Jeremie Miller, neben Andre Durand Co-Chef von Jabber, hält einen Blockadeversuch von AOL durchaus für möglich, befürchtet jedoch keine wirkungsvollen Attacken des Online-Riesen. Schließlich sei es ziemlich schwierig, eine diffuse Menge unabhängiger Jabber-Server auszugrenzen. "Jeder kann unsere Server-Software und Gateways zu AIM installieren. Das heißt, AOL müsste jeden neuen Server identifizieren und blockieren. Wenn es einige tausend Anwender gibt, die einen einzigen Gateway zu AOL benutzen, können sie leicht entdeckt und herausgefiltert werden. Aber wenn Jabber zu Hause installiert wird und es ein oder zwei Leute gibt, die es benutzen, bin ich gespannt, was sie mit denen machen wollen," sagte Miller.

Jabber will in Red Hats Fußstapfen treten

Die Ursprünge des Unternehmens Jabber liegen in der Bewegung Jabber.org, die sich für ein Open-Source- und XML-basiertes IM einsetzt. Jabber.org wiederum ist beeinflusst von der Open-Source-Bewegung rund um Linux und dem Aufkommen von Distributed-Collaborative-Computing, vor allem von den Gnutella- und Napster-Projekten. Die Firma Jabber.com, Tochter von Webb Interactive, will nun in die Fußstapfen der kommerziellen Linux-Pioniere treten. Da die Jabber-Software kostenlos ist, will das Unternehmen wie die Linux-Distributoren Suse oder Red Hat durch Zusatzdienste wie Produktimplementierung, Beratung und andere Services Geld verdienen. "Jabber.com wird für Jabber.org das sein, was Red Hat für Linux ist", erklärte Andre Durand, General Manager und Co-Chef der US-Company. Nun hofft das Unternehmen auf eine möglichst schnelle Verbreitung seiner Software, um es mit den großen proprietären Anbietern aufnehmen zu können. Jabber wurde bereits in Corels Linux-Desktop durch Corelcity.com integriert, wo Anwender das Open-Source-IM benutzen und Buddy-Listen kreieren können.

Jabber kann neben seinem President und Chairman Perry Evans, der durch seine Firmengründungen Netignite und MapQuest bekannt wurde, auch mit einigen bekannten Gesichtern aus der Open-Source-Bewegung aufwarten. Im Aufsichtsrat des Unternehmens finden sich beispielsweise Eric Raymond (Vorstandsmitglied bei VA Linux, Autor des Open-Source-Manifests "The Cathedral and the Bazaar" und Gründer der Open Source Initiative), Doc Searls (leitender Redakteur bei der Zeitschrift "Linux Journal") sowie James Barry (Vice President für Strategische Initiativen bei Collab.net, weckte als Ex-IBM-Mitarbeiter das Open-Source-Interesse von Big Blue).
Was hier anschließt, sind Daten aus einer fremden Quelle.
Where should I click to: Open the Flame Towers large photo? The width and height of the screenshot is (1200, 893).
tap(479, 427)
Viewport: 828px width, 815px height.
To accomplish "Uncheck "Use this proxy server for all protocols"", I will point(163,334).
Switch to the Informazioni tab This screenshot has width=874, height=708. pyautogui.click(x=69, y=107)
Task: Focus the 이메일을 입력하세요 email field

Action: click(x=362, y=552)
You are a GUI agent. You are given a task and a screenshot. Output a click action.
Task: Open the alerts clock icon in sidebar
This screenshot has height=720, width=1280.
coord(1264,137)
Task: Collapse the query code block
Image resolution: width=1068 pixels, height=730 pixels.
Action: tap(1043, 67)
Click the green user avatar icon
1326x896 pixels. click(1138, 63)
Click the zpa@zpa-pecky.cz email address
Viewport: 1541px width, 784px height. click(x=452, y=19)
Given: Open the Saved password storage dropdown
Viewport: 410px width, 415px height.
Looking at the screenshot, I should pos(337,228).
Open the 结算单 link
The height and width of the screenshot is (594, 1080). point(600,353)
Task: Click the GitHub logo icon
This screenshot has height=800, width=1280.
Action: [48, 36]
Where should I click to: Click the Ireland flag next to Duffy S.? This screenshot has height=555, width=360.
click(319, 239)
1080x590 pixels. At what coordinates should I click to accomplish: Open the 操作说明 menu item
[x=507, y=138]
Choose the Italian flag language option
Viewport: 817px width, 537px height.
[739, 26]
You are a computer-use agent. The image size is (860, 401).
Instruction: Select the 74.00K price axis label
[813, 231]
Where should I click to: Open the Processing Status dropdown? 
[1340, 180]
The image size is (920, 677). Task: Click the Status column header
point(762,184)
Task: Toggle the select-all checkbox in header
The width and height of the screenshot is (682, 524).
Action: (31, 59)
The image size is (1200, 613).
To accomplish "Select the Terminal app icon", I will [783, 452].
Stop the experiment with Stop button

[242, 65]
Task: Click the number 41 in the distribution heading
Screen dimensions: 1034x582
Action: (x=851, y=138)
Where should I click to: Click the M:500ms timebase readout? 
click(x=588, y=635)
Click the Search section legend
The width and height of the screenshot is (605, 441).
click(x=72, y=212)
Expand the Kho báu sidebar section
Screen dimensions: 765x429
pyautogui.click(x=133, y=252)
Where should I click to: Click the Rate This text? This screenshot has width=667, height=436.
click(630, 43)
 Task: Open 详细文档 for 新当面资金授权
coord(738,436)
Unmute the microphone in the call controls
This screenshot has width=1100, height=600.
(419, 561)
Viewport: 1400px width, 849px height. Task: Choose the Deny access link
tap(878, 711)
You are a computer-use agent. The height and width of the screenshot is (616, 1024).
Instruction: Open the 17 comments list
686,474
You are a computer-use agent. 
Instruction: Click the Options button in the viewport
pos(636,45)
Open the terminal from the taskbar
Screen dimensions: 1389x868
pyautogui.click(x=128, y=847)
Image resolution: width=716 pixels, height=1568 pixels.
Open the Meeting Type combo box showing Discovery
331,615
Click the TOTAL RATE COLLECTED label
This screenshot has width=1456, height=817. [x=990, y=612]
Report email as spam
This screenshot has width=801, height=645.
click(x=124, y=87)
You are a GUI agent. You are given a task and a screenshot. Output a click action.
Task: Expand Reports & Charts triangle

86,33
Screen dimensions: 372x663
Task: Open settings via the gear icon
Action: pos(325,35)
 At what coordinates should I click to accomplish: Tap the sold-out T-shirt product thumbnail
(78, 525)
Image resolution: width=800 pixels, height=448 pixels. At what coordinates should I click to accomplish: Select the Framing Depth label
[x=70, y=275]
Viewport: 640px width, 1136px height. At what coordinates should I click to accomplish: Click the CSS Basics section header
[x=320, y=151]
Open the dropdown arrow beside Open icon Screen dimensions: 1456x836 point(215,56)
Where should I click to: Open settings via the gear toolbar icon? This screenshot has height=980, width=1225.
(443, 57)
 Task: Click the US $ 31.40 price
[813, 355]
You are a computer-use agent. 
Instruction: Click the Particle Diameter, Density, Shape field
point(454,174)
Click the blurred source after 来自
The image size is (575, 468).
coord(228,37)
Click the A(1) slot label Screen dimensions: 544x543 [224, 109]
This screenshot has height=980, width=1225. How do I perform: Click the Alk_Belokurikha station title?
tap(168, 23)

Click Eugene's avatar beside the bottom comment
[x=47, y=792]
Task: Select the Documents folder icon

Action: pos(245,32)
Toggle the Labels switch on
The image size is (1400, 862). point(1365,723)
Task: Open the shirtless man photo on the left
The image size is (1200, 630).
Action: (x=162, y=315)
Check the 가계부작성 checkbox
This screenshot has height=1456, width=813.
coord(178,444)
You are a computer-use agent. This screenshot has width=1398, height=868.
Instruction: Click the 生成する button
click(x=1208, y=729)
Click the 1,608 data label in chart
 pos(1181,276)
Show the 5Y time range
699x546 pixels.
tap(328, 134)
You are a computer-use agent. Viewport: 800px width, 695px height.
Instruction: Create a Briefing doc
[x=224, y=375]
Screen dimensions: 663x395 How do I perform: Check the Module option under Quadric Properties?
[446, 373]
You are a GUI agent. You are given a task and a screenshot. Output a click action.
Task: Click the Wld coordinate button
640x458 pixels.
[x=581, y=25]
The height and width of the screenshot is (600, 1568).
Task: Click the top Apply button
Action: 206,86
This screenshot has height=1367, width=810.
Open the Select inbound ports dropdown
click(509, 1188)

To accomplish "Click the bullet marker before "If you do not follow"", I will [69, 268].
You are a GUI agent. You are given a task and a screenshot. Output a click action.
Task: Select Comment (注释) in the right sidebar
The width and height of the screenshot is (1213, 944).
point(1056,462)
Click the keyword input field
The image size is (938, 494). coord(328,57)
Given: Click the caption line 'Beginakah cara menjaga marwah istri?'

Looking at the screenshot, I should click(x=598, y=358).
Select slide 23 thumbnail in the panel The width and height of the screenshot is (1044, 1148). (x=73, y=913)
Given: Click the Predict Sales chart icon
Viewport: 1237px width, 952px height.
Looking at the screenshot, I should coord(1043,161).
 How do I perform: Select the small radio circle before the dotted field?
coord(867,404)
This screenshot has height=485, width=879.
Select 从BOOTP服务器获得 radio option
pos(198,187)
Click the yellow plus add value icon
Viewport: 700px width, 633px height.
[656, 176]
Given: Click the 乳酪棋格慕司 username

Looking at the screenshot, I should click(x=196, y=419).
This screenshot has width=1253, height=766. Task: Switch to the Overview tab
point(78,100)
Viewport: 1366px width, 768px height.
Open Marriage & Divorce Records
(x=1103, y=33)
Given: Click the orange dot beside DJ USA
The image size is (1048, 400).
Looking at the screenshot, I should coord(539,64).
Schneidet sich AOL ins eigene Fleisch?

Fraglich ist nun, wie Goliath AOL auf diese David-Attacke reagieren wird. Oder ist der Online-Riese in seiner Strategie zwiegespalten? Ein inzwischen bekannt gewordenes pikantes Detail lässt derartiges vermuten. Das von AOL erworbene Unternehmen Netscape Communications hat offensichtlich Robert Ginda eingestellt, der enge Verbindungen zu der Jabber.org-Bewegung hat. Zuvor arbeitete er noch als unabhängiger Entwickler für das von Netscape betreute Open-Source-Projekt Mozilla und an dem Chat-Client "Chatzilla" mit, der in Netscapes Communicator integriert werden soll. Mit dem Erwerb von Netscape unterstützt AOL inzwischen indirekt die Entwicklung von Chatzilla, einer Konkurrenzsoftware zu seinen eigenen IM-Lösungen AIM und "ICQ". Damit nicht genug: Angeblich will Ginda künftig mit Jabber.org bezüglich Chatzilla und Jabber-Software zusammenarbeiten. "Wir werden Jabber-Funktionalitäten in Mozilla integrieren", erklärte Jabber-Co-Chef Miller.